An interesting problem to have. Empirical evidence echoes it. The National Federal of Independent Businesses reports that confidence levels of small businesses are at the second-highest level in the 45-year history of their monthly index. This good economic news is not isolated to a type of business, sector, or region. Many small business owners said this is a very good time to expand.
According to a Bureau of Labor statistics report released last week, U.S. gross domestic product (GDP) grew at 4.2% in the most recent quarter, the highest since 2014. U.S. unemployment is now at 3.8%, lowest in a generation. African-American, Hispanic, and female unemployment are at the lowest in U.S. history. Median household income rose to $61,400 in 2017, a 1.8% increase and highest ever recorded. A big reason for the increase in income is that many part-time positions have become full-time positions.
Perhaps, most importantly, these dynamics are putting upward pressure on wages. For too long, we have been in a spiral of downward mobility. In August, average hourly earnings rose 2.9%, the highest increase since 2009. Inflation remains in a normalized range, per the Federal Reserve’s own estimates, and has recently declined. It is encouraging that 72% of blue-collar workers and 78% of white-collar workers reported that they were optimistic about their economic future. In a recent Gallup poll, about 2/3 of Americans felt this is “a good time to find a quality job.”

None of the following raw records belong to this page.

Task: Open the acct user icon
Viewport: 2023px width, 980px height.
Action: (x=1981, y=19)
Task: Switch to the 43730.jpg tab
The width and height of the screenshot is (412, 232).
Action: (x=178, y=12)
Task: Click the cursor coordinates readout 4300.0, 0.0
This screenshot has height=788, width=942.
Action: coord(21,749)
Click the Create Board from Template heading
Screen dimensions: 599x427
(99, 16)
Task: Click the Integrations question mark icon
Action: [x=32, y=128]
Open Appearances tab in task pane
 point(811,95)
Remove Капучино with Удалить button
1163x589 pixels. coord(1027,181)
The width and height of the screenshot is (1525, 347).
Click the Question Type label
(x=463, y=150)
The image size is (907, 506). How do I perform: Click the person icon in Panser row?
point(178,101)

All this good economic news did not just magically happen. Though policymakers tend to take too much credit for economic booms and too little blame for economic crashes, most economic analysts conclude that actions taken by Congress over the last two years have improved our outlook. The Tax and Jobs Act put the U.S. corporate tax rate on competitive footing with other developed nations and put substantially more money into the pockets of individuals, small business owners, and families. Regulatory reform has unleashed unprecedented Main Street entrepreneurial momentum. Around $1.2 trillion in accumulated earnings of U.S. multinationals stored overseas have been brought back home. While there has been understandable criticism that the returning capital is causing stock buybacks, it is important to note that this has the beneficial effect of improving the retirement funds of roughly 50% of Americans. We are also seeing reinvestment in new equipment and plants, research and development, and better wages and bonuses. I will take Made in America over Made in China any day.
Good economic news multiplies benefit for individuals, families, entrepreneurs, schools, churches, civic institutions, and government. According to the Monthly Treasury Statement released this week, the US federal government collected an unprecedented $1,521,589,000,000 in individual income taxes through the first 11 months of fiscal 2018. The trend is our friend.
These points should not gloss over challenges. Budget deficits are rising, primarily due to the retirement of the Baby Boom Generation. Structural deficits and debt means hidden taxes. The tech boom has ingeniously increased productivity, yet it has diseased our social dynamics. Structural decay in community life makes us all yearn for a simpler time of interdependence and knowing thy neighbor.
While economic news is not the fullness of our answers, it sure helps. When economic options increase, social inequality tends to decrease, stress on government goes down, and persons are more able to live free from the anxiety of indebtedness. Government programs, such as Social Security, receive a boost. Young and old can afford more schooling. Giving to faith-based entities and nonprofits goes up. Good economic news builds community. It builds human dignity.